## Excerpted records

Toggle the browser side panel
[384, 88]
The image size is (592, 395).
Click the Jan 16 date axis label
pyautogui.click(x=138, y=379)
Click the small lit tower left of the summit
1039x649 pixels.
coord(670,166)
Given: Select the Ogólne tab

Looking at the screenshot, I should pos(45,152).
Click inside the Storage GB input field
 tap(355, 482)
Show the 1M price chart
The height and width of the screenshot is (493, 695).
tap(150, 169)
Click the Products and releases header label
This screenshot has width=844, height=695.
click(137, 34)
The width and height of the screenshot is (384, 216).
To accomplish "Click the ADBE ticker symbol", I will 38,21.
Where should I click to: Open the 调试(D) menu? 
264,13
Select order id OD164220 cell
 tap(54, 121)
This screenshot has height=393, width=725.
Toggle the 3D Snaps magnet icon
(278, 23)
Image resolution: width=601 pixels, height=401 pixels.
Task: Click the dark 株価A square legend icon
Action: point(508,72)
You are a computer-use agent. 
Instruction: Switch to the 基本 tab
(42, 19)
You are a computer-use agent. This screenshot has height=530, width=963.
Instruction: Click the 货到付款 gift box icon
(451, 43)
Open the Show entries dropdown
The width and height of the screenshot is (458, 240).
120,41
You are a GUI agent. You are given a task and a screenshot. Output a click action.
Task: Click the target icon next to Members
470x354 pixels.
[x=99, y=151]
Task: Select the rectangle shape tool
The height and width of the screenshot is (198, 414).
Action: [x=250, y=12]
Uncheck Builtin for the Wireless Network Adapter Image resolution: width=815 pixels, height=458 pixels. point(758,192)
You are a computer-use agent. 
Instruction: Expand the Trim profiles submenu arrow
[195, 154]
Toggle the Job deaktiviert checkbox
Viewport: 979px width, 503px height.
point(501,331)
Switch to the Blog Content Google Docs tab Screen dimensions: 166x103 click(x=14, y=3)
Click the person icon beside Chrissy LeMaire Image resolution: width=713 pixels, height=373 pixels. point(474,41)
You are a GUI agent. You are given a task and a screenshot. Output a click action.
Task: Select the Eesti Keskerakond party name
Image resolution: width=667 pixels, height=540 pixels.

## Exercise objective
After locating the line containing "Click the person", write out that line and all remaining lines of the records exactly, with nothing added.

## Output for this exercise
Click the person icon beside Chrissy LeMaire Image resolution: width=713 pixels, height=373 pixels. point(474,41)
You are a GUI agent. You are given a task and a screenshot. Output a click action.
Task: Select the Eesti Keskerakond party name
Image resolution: width=667 pixels, height=540 pixels.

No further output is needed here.